Il lui en coûte environ 6 dollars l'heure, un tarif qui ne lui permet pas de rester longtemps, sans compter le risque d'être attrapée alors qu'elle ne dispose d'aucune autorisation.

Ses initiatives témoignent en tout cas de l'ingéniosité développée par des Cubains qui gagnent en moyenne 19,50 dollars par mois et connaissent restrictions et pénuries.

Les connexions que les blogueurs cubains établissent avec le monde l'extérieur via la Toile sont irréversibles, observe Yoani Sanchez, qui a obtenu ce mois-ci le prix Ortega et Gasset du journalisme numérique, une récompense espagnole. «A chaque pas que nous faisons dans cette direction, il devient plus difficile au gouvernement de nous repousser.»

Sur une île où beaucoup s'autocensurent pour éviter tout ennui, la jeune femme dit ne cacher aucun de ses états d'âme sur «Generation Y», qui tire son nom d'une passion cubaine pour les noms commençant par Y.

«Je pense que techniquement, il n'y a pas de limites», souligne-t-elle, avouant avoir évoqué Fidel Castro, ce qui, reconnaît-elle, «peut être tabou». Elle estime cependant qu'il existe «certaines limites d'ordre éthique». Par exemple, dit-elle, «je n'appellerai jamais à la violence».

Arrivé à la présidence cubaine en février, Raul Castro a levé les interdictions pesant sur l'achat de matériel électronique, de téléphones cellulaires et sur les séjours dans de luxueux hôtels de tourisme. Si ces changements ont servi la popularité du frère cadet du «Lider Maximo», la plupart des modifications ont simplement contribué à légaliser une pratique courante. Sur son blogue, Yoani Sanchez notait récemment que de nombreux Cubains avaient déjà acheté des PC, des téléphones cellulaires et des lecteurs de DVD au marché noir. Les dirigeants répondent à l'inévitable, «mais ils n'apaiseront pas notre faim de changement», écrivait-elle.

D'après Yoani Sanchez, le gouvernement tente périodiquement de bloquer son site hébergé par un serveur en Allemagne, mais le problème est toujours réglé en quelques heures.
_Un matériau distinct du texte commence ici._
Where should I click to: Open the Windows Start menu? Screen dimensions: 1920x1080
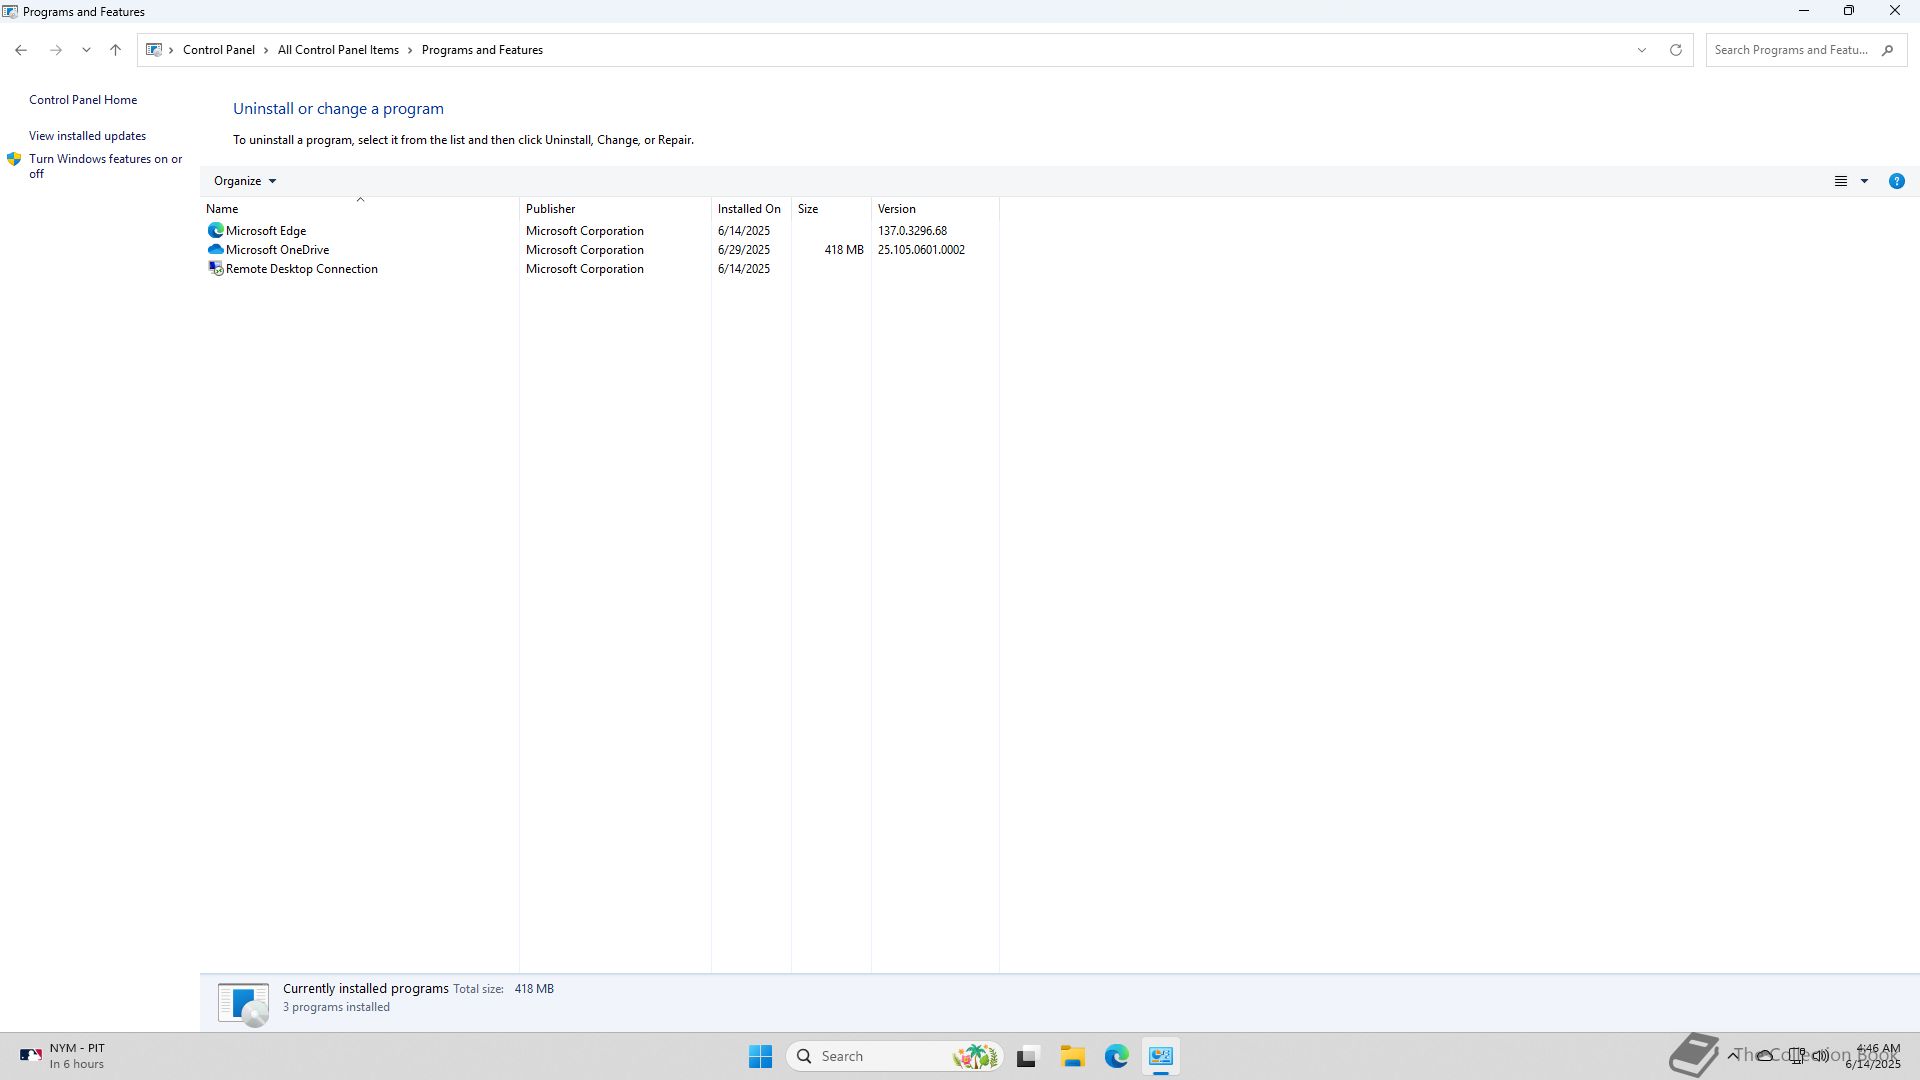(x=760, y=1056)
A Cuba, seuls les étrangers ainsi que certains fonctionnaires et universitaires sont autorisés à avoir des comptes sur Internet, lesquels sont administrés par l'État.
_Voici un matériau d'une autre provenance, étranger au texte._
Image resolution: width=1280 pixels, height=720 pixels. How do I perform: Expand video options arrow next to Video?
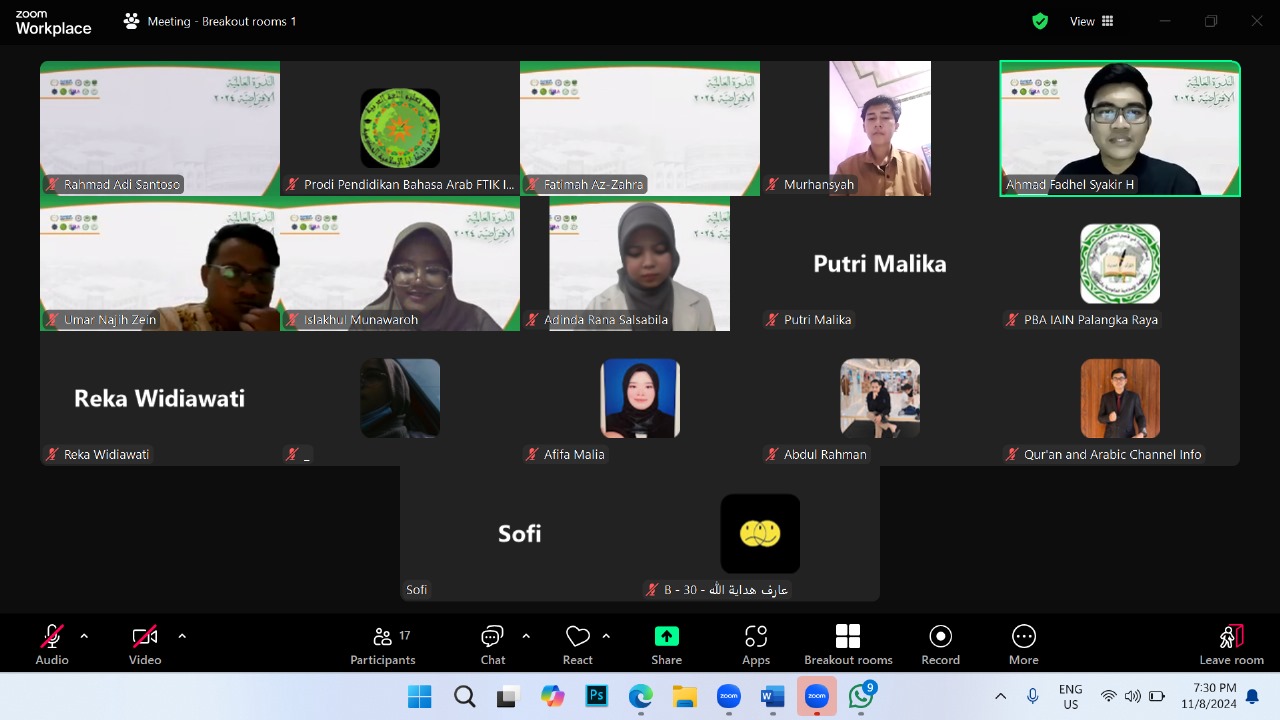(x=182, y=636)

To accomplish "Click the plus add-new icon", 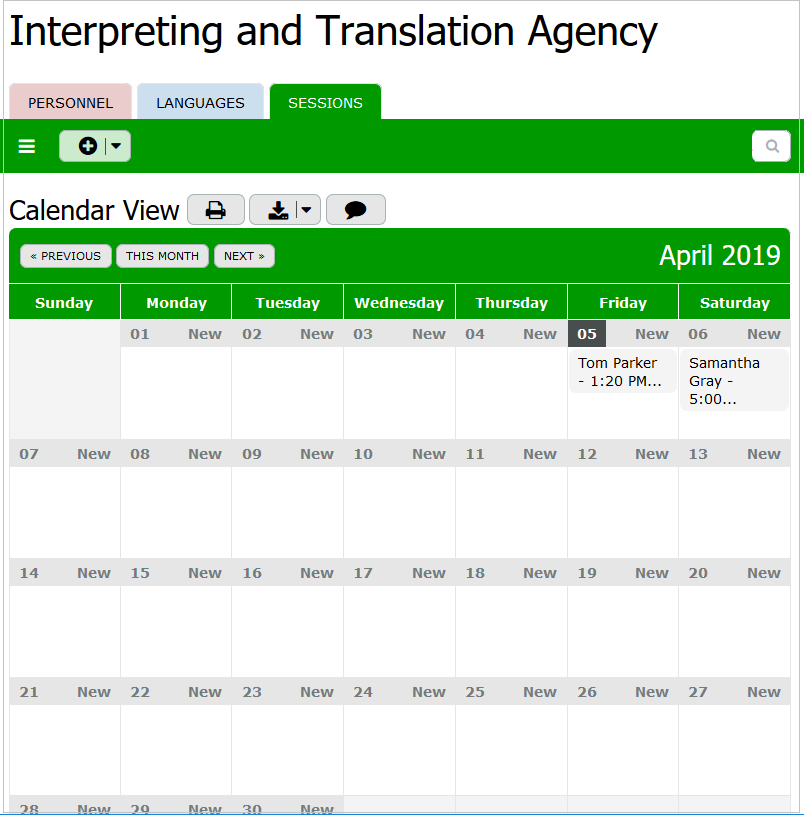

Mais là encore, le marché noir fonctionne: des milliers de Cubains paient environ 40 dollars par mois pour accéder à des comptes Internet achetés via des tiers dans d'autres pays ou volés à des fournisseurs étrangers. Ou bien, ils utilisent des mots de passe de comptes gouvernementaux autorisés que des pirates informatiques volent ou achètent à des responsables corrompus.
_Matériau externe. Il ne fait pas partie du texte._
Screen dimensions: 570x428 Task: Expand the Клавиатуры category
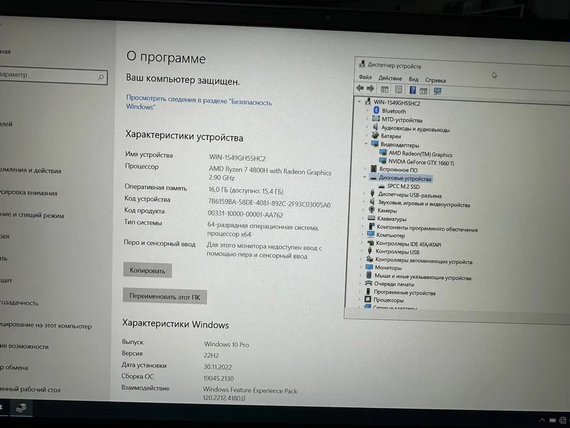(x=362, y=218)
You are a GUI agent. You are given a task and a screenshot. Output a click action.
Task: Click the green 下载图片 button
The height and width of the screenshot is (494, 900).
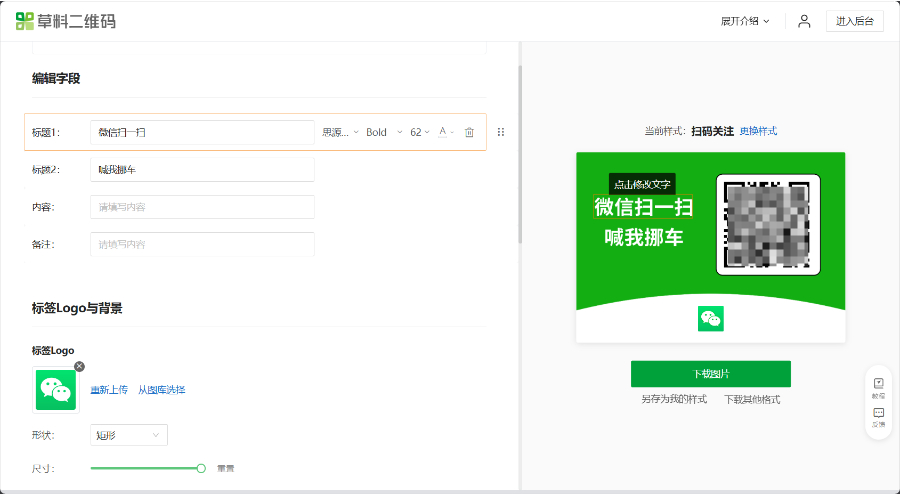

Outre «Generation Y», qui vaut à Yoani Sanchez d'être arrêtée dans la rue par des admirateurs, des blogues égratignent les autorités comme «Sans faux-fuyant», où Eva Hernandez ose se moquer de «Granma», le quotidien officiel du Parti communiste, en ironisant sur le «nom ridicule» (qui signifie grand-maman) tiré du bateau qui ramena du Mexique Fidel Castro et ses compagnons pour lancer leur rébellion armée à Cuba en 1956.

Reynaldo Escobar, époux de Yoani Sanchez et ancien journaliste dans un média officiel, épingle aujourd'hui le gouvernement sur son propre blogue. «Quiconque argue en faveur du gouvernement» sur le web «est payé pour le faire, ou le fait car on le lui a demandé», dit-il, à l'heure où les autorités gèrent des dizaines de sites consacrés à la promotion de l'image de l'île à l'étranger.